Tips & Tricks for Conducting Accurate Sentiment Analysis
Like any other technology, it is critical that you incorporate the human element when performing the analysis portion of sentiment analysis. For example, sometimes, the AI natural language processing model may not be able to discern a sarcastic tone in an otherwise complementary post. The human element must be utilized when performing the final analysis on any sentiment analysis. Here are some other tips to efficiently perform social media sentiment analysis.
- Set Clear Goals – You must plan and define a clear set of goals you want out of sentiment analysis. A clear plan will go a long way in getting you the right results, and extra information will not distract you from achieving the requisite sentiment analysis.
- Training the Model – While the NLP model may be self-sufficient in churning out effective sentiment analysis, you can improve the results by training the machine learning model. This tailor-made training will result in more accurate results to your set objectives.
- Regular Monitoring – While the sentiment analysis model may offer you real-time insights into the customer’s mind, it is important to monitor such insights regularly. The key outputs generated by a sentiment analysis tool are still user-dependent and thus require vigilance.

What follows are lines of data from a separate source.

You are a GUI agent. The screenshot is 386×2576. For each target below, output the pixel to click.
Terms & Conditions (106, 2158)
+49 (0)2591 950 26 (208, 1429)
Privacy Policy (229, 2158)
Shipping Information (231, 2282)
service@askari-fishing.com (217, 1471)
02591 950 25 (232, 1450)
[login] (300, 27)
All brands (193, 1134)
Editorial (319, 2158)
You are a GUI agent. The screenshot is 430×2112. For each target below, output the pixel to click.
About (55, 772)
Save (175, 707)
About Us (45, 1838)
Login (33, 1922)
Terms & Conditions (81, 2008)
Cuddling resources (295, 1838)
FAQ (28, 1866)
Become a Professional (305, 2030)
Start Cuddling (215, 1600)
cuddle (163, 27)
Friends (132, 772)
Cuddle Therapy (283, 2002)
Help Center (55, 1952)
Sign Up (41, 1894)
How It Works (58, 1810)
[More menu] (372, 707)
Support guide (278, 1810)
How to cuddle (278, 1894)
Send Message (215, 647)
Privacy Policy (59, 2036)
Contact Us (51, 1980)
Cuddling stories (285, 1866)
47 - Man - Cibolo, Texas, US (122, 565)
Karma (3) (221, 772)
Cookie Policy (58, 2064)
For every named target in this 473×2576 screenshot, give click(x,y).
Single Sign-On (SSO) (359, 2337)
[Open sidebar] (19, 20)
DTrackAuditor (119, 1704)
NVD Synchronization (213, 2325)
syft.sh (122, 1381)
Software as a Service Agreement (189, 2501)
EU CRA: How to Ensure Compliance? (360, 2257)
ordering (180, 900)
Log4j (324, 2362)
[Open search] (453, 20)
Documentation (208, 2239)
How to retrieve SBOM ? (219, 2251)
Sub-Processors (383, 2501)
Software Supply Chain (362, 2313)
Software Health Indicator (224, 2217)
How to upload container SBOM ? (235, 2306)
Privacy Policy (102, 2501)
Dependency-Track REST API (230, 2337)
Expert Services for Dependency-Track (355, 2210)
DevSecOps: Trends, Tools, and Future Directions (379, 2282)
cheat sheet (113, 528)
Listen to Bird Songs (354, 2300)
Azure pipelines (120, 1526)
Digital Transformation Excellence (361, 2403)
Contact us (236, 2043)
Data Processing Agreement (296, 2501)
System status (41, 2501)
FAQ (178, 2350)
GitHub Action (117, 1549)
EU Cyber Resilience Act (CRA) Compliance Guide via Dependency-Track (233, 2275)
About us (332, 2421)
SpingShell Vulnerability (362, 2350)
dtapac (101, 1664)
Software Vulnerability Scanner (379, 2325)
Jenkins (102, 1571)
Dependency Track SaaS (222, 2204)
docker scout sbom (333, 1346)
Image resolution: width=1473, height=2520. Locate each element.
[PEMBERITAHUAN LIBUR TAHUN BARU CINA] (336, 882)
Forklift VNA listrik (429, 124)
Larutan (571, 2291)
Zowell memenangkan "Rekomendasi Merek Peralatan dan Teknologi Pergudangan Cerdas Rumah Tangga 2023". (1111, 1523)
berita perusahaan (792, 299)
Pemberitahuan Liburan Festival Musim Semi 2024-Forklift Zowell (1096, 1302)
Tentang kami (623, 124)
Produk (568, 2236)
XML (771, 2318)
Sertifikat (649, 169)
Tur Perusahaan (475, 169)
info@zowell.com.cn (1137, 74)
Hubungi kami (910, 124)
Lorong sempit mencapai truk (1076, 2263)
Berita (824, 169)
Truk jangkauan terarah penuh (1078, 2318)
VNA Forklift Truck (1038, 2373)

- Importance of Relevant Data – It is crucial that you select the right medium for data extraction phase of the sentiment analysis model. The sentiment analysis tool can extract information for its model from various sources. If you can point the model in the right direction by pinpointing the correct platform to extract data from, you will have a winning formula for performing sentiment analysis.
Get the Right Tool
As mentioned above, selecting the correct tool is paramount when performing sentiment analysis. Choosing the right sentiment analysis tool and setting clear goals to achieve perfect results is important. The top sentiment analysis tools help propel your business to new heights as they offer social media sentiment analysis based on latest customer feedback.
These tools offer top-notch text analytics along with text visualization for a better understanding of unstructured social media texts. They also work well with social media analysis of feeds and posts by extracting useful information into pictorial representations such as tag clouds and network diagrams.